July 14, 2014
Thirteen Ways in Which Male Suitors Failed to Endear Me:
- By telling me through email that he really enjoyed my “epistle.” This prompted me to simultaneously research the word “epistle” and grasp my crotch.
- By stating, after sex, in a whiney tone, “We don’t have an emotional connection.”
- By expelling in excruciating detail his recipe for grilled shrimp, in response to my stating that my marriage lasted only thirteen months. Admittedly, I was awestruck that he knew about a connection between my ex and shrimp.
- By asking which comes first, preschool or kindergarten. In response, I gingerly explained that preschool comes first. Thus, the term “preschool.”
- By diagramming his inner ear on a napkin to explain his cochlear implants.
- By getting us stuck in his truck overnight, buried in three feet of mud, in the desert, with no phone signal or phones, and offering me as comfort one lone stale Oreo cookie from the glove compartment. Actually, the Oreo was a sweet gesture; I didn’t decline.
- By sending a text in which he spelled “college,” “collage.”
- By being 45 yet refraining from making-out, because it involves too much of a commitment and might lead to sex.
- By telling me we have no future because I’m not a vegetarian.
- By proudly boasting that he’ll pay for my muffin and tea, then unleashing from his wallet a buy-ten-get-one-free card.

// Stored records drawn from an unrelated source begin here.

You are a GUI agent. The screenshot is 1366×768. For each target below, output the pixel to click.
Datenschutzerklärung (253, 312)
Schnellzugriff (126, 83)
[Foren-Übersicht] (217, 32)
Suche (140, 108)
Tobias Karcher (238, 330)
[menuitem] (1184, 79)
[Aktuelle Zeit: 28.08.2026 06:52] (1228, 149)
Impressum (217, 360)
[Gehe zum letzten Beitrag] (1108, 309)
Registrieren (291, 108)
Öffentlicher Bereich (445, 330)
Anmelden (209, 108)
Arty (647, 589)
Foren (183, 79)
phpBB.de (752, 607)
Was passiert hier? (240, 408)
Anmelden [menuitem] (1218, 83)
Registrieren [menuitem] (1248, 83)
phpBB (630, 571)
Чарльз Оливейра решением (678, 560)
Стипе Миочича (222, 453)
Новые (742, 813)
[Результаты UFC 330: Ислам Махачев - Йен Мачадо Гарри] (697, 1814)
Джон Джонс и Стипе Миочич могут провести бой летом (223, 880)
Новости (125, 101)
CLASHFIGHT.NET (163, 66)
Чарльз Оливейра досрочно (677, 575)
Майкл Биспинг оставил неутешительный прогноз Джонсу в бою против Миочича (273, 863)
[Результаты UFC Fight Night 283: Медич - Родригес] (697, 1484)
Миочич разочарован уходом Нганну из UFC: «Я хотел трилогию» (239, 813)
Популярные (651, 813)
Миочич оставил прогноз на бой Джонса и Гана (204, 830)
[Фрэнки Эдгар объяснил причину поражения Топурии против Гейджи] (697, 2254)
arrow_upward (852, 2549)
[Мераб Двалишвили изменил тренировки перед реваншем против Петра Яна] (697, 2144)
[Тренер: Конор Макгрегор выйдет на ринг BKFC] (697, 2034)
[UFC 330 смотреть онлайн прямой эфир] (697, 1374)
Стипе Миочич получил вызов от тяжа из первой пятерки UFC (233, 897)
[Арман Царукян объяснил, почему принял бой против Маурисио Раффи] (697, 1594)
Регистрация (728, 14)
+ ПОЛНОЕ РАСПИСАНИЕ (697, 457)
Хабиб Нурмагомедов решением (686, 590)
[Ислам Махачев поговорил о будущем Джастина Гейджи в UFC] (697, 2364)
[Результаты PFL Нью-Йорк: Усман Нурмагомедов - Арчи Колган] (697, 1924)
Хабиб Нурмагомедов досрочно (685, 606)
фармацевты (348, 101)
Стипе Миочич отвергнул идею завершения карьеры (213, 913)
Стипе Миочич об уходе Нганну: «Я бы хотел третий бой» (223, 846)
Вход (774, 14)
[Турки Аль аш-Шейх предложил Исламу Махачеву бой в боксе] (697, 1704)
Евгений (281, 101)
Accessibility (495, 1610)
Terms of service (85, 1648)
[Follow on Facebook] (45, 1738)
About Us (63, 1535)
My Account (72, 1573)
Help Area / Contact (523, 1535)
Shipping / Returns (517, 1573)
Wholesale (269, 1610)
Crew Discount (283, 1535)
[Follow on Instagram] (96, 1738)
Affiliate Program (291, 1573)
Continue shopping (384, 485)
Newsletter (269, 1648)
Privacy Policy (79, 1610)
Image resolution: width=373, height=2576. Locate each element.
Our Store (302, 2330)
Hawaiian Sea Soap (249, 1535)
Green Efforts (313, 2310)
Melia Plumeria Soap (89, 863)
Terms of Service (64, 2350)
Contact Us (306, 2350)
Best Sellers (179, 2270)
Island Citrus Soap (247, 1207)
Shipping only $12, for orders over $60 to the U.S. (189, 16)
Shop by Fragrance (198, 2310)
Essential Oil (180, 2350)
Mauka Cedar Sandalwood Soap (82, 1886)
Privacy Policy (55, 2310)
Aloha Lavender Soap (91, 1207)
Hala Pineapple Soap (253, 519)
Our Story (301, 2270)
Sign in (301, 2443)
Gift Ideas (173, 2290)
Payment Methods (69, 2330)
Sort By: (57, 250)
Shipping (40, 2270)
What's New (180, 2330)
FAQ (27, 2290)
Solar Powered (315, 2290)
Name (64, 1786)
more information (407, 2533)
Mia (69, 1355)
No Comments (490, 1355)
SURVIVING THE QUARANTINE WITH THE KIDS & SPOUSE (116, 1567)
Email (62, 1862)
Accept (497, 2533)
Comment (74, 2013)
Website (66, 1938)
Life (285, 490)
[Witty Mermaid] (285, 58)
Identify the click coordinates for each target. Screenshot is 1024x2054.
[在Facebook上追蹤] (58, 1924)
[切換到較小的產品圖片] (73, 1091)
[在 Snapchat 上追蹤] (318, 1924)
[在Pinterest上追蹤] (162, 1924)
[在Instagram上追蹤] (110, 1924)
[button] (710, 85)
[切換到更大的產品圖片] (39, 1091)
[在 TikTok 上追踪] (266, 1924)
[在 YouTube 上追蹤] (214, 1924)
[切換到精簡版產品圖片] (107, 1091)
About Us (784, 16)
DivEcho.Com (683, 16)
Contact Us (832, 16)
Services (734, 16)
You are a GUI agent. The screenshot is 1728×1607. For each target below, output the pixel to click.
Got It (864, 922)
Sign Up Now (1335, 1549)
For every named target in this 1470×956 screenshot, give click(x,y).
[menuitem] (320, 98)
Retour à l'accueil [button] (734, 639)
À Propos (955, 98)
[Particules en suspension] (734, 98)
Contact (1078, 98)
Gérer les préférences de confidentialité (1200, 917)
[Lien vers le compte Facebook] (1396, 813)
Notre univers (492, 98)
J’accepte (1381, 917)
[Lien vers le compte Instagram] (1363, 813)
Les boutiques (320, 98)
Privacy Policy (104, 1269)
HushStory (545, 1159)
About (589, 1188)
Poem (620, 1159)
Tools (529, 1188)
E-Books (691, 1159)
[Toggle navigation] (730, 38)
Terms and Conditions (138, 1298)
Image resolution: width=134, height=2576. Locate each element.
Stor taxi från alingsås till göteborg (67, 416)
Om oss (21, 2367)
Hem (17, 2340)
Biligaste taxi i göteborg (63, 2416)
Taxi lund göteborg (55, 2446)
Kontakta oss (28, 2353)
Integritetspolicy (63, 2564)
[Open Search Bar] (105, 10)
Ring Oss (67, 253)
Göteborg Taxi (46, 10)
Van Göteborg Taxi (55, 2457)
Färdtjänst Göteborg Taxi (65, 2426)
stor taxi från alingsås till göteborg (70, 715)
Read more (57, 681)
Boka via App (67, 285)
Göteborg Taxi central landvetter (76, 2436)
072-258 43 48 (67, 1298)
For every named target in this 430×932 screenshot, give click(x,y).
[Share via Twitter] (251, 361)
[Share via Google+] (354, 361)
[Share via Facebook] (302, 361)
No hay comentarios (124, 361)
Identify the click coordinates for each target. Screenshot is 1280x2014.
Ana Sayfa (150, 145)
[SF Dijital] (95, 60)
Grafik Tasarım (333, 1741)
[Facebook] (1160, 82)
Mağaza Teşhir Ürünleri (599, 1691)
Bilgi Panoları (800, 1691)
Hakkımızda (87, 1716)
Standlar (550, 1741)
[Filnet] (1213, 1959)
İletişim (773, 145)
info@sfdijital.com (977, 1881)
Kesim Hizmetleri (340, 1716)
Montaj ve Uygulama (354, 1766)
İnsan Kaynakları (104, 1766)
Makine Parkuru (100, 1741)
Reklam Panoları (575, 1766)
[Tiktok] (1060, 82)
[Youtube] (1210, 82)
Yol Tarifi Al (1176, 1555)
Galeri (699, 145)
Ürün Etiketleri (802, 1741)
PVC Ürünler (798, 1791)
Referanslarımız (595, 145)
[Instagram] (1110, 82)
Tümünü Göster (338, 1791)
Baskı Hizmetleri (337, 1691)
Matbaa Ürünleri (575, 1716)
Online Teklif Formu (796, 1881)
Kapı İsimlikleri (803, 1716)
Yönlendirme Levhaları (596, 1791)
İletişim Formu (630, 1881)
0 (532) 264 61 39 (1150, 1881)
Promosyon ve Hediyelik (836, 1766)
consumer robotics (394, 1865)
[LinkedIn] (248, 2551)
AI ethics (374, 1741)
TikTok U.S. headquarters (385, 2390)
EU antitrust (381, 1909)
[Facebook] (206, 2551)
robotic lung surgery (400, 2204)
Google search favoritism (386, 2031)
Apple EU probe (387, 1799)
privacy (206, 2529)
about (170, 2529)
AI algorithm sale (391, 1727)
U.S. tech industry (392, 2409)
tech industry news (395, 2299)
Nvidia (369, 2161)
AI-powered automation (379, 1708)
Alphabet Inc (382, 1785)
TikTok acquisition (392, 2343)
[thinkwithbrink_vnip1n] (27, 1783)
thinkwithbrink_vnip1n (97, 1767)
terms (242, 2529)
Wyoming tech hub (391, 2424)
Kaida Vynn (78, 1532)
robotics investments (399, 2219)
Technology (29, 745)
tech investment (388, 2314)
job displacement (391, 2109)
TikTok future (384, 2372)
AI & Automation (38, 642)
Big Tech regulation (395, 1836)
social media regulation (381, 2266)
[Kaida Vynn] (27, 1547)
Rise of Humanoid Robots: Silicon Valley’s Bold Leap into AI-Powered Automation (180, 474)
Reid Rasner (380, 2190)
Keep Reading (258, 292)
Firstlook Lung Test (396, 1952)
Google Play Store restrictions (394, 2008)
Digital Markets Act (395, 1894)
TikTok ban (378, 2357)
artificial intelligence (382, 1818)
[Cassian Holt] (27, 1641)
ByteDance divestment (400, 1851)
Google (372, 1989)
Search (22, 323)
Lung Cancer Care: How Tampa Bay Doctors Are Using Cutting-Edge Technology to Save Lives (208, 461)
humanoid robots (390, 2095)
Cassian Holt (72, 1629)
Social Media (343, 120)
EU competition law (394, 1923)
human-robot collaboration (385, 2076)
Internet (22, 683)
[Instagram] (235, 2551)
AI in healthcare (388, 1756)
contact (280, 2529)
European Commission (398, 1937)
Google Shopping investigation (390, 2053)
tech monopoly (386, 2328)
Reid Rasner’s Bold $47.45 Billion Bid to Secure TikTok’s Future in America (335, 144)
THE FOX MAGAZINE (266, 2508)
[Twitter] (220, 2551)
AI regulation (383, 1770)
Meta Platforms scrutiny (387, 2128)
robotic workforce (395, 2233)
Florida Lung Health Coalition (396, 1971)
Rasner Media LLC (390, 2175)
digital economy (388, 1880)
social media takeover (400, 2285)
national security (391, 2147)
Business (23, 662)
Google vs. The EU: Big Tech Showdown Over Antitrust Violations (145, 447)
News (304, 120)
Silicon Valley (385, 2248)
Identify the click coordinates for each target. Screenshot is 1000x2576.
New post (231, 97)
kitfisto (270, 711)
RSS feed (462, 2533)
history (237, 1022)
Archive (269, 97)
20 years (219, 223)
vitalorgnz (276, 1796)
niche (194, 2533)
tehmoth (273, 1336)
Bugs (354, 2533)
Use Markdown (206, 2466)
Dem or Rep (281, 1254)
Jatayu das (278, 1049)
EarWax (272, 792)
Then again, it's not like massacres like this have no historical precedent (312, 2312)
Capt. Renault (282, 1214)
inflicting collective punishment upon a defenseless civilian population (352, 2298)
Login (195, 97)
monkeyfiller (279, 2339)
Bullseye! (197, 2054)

- By telling me, with his arms around me as we lay outstretched on his couch, that I remind him of his mother.
- By declaring that Reagan is his President. Never mind his political ideology, I didn’t have the heart to tell him that Reagan had died eight years earlier.
- By staring endearingly at, and fingering, his smart phone throughout the date, then abruptly ending the date by stating, “Well it was nice meeting you again.” I’d never met him before, and I wished I’d never met him in the first place.